HOW TO COMPLETE THIS TASK: Repeat the records below exactly, line for line.

(Dataset entries)
= = = = =
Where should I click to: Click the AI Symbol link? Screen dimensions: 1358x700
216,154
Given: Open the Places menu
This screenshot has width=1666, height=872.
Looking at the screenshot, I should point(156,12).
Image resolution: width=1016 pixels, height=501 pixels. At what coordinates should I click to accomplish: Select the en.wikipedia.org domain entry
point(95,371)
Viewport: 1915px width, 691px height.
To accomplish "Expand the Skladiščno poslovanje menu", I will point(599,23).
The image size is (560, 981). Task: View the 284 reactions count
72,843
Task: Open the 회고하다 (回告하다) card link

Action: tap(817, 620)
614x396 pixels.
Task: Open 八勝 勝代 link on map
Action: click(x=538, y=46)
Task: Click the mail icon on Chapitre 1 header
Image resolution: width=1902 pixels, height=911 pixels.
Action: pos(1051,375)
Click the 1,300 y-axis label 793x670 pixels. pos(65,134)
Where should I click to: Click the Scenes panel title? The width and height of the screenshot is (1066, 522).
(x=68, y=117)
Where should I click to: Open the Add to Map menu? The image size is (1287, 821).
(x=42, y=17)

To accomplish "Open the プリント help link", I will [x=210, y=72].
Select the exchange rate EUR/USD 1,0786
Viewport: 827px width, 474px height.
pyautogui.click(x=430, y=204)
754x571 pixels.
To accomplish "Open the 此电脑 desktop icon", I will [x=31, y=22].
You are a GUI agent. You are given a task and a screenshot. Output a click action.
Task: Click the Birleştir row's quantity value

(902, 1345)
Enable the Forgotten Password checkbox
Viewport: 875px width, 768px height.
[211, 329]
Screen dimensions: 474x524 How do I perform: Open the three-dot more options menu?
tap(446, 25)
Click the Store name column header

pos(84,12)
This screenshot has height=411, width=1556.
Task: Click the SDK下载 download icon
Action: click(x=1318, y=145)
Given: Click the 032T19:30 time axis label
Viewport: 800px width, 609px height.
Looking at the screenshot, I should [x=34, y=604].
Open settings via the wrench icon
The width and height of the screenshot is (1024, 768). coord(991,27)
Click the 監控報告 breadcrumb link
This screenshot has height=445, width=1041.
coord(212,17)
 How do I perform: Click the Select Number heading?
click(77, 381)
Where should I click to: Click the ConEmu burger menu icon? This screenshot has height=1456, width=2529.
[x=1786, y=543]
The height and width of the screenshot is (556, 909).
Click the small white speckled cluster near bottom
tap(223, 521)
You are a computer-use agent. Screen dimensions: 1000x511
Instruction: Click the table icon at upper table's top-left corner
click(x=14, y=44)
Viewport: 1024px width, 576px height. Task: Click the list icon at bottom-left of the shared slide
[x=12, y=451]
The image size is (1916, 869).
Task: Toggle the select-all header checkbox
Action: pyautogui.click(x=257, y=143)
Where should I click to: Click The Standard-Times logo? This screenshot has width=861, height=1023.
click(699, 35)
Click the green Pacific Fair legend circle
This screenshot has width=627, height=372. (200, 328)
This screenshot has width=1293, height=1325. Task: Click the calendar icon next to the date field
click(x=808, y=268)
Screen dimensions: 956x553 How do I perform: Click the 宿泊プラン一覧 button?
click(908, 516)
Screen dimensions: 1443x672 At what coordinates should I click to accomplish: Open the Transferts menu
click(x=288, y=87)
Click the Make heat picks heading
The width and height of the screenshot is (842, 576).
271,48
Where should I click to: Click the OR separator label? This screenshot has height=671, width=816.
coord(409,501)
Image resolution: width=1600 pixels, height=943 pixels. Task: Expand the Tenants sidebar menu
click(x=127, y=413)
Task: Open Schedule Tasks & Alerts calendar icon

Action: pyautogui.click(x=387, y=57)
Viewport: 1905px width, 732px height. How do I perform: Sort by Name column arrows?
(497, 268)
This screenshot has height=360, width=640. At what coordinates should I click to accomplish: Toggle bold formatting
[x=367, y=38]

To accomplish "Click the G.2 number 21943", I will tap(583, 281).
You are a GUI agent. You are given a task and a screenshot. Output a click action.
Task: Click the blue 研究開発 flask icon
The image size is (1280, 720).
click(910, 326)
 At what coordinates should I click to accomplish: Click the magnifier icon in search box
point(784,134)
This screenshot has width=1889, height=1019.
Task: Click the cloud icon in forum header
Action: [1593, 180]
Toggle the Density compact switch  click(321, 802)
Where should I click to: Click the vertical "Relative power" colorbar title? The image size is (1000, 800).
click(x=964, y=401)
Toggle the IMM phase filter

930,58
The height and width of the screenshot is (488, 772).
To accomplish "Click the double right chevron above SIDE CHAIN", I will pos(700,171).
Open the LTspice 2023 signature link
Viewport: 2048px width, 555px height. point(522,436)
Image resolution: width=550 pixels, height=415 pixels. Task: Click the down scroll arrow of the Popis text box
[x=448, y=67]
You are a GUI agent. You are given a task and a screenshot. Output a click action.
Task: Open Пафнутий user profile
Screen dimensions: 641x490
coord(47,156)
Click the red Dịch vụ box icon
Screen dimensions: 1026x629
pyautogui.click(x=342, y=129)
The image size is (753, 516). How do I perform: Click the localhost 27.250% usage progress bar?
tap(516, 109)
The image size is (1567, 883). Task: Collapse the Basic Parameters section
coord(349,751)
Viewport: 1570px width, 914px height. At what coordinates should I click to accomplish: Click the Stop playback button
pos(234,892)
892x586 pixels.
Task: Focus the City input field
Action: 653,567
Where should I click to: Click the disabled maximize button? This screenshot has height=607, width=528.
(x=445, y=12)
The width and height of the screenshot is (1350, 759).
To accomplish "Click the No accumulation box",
= = = = =
ANSWER SECTION:
Where should I click to: Click the AI Symbol link? Screen dimensions: 1358x700
216,154
Given: Open the Places menu
This screenshot has width=1666, height=872.
Looking at the screenshot, I should point(156,12).
Image resolution: width=1016 pixels, height=501 pixels. At what coordinates should I click to accomplish: Select the en.wikipedia.org domain entry
point(95,371)
Viewport: 1915px width, 691px height.
To accomplish "Expand the Skladiščno poslovanje menu", I will point(599,23).
The image size is (560, 981). Task: View the 284 reactions count
72,843
Task: Open the 회고하다 (回告하다) card link

Action: tap(817, 620)
614x396 pixels.
Task: Open 八勝 勝代 link on map
Action: click(x=538, y=46)
Task: Click the mail icon on Chapitre 1 header
Image resolution: width=1902 pixels, height=911 pixels.
Action: pos(1051,375)
Click the 1,300 y-axis label 793x670 pixels. pos(65,134)
Where should I click to: Click the Scenes panel title? The width and height of the screenshot is (1066, 522).
(x=68, y=117)
Where should I click to: Open the Add to Map menu? The image size is (1287, 821).
(x=42, y=17)

To accomplish "Open the プリント help link", I will [x=210, y=72].
Select the exchange rate EUR/USD 1,0786
Viewport: 827px width, 474px height.
pyautogui.click(x=430, y=204)
754x571 pixels.
To accomplish "Open the 此电脑 desktop icon", I will [x=31, y=22].
You are a GUI agent. You are given a task and a screenshot. Output a click action.
Task: Click the Birleştir row's quantity value

(902, 1345)
Enable the Forgotten Password checkbox
Viewport: 875px width, 768px height.
[211, 329]
Screen dimensions: 474x524 How do I perform: Open the three-dot more options menu?
tap(446, 25)
Click the Store name column header

pos(84,12)
This screenshot has height=411, width=1556.
Task: Click the SDK下载 download icon
Action: click(x=1318, y=145)
Given: Click the 032T19:30 time axis label
Viewport: 800px width, 609px height.
Looking at the screenshot, I should [x=34, y=604].
Open settings via the wrench icon
The width and height of the screenshot is (1024, 768). coord(991,27)
Click the 監控報告 breadcrumb link
This screenshot has height=445, width=1041.
coord(212,17)
 How do I perform: Click the Select Number heading?
click(77, 381)
Where should I click to: Click the ConEmu burger menu icon? This screenshot has height=1456, width=2529.
[x=1786, y=543]
The height and width of the screenshot is (556, 909).
Click the small white speckled cluster near bottom
tap(223, 521)
You are a computer-use agent. Screen dimensions: 1000x511
Instruction: Click the table icon at upper table's top-left corner
click(x=14, y=44)
Viewport: 1024px width, 576px height. Task: Click the list icon at bottom-left of the shared slide
[x=12, y=451]
The image size is (1916, 869).
Task: Toggle the select-all header checkbox
Action: pyautogui.click(x=257, y=143)
Where should I click to: Click The Standard-Times logo? This screenshot has width=861, height=1023.
click(699, 35)
Click the green Pacific Fair legend circle
This screenshot has width=627, height=372. (200, 328)
This screenshot has width=1293, height=1325. Task: Click the calendar icon next to the date field
click(x=808, y=268)
Screen dimensions: 956x553 How do I perform: Click the 宿泊プラン一覧 button?
click(908, 516)
Screen dimensions: 1443x672 At what coordinates should I click to accomplish: Open the Transferts menu
click(x=288, y=87)
Click the Make heat picks heading
The width and height of the screenshot is (842, 576).
271,48
Where should I click to: Click the OR separator label? This screenshot has height=671, width=816.
coord(409,501)
Image resolution: width=1600 pixels, height=943 pixels. Task: Expand the Tenants sidebar menu
click(x=127, y=413)
Task: Open Schedule Tasks & Alerts calendar icon

Action: pyautogui.click(x=387, y=57)
Viewport: 1905px width, 732px height. How do I perform: Sort by Name column arrows?
(497, 268)
This screenshot has height=360, width=640. At what coordinates should I click to accomplish: Toggle bold formatting
[x=367, y=38]

To accomplish "Click the G.2 number 21943", I will tap(583, 281).
You are a GUI agent. You are given a task and a screenshot. Output a click action.
Task: Click the blue 研究開発 flask icon
The image size is (1280, 720).
click(910, 326)
 At what coordinates should I click to accomplish: Click the magnifier icon in search box
point(784,134)
This screenshot has width=1889, height=1019.
Task: Click the cloud icon in forum header
Action: [1593, 180]
Toggle the Density compact switch  click(321, 802)
Where should I click to: Click the vertical "Relative power" colorbar title? The image size is (1000, 800).
click(x=964, y=401)
Toggle the IMM phase filter

930,58
The height and width of the screenshot is (488, 772).
To accomplish "Click the double right chevron above SIDE CHAIN", I will pos(700,171).
Open the LTspice 2023 signature link
Viewport: 2048px width, 555px height. point(522,436)
Image resolution: width=550 pixels, height=415 pixels. Task: Click the down scroll arrow of the Popis text box
[x=448, y=67]
You are a GUI agent. You are given a task and a screenshot. Output a click action.
Task: Open Пафнутий user profile
Screen dimensions: 641x490
coord(47,156)
Click the red Dịch vụ box icon
Screen dimensions: 1026x629
pyautogui.click(x=342, y=129)
The image size is (753, 516). How do I perform: Click the localhost 27.250% usage progress bar?
tap(516, 109)
The image size is (1567, 883). Task: Collapse the Basic Parameters section
coord(349,751)
Viewport: 1570px width, 914px height. At what coordinates should I click to accomplish: Click the Stop playback button
pos(234,892)
892x586 pixels.
Task: Focus the City input field
Action: 653,567
Where should I click to: Click the disabled maximize button? This screenshot has height=607, width=528.
(x=445, y=12)
The width and height of the screenshot is (1350, 759).
To accomplish "Click the No accumulation box",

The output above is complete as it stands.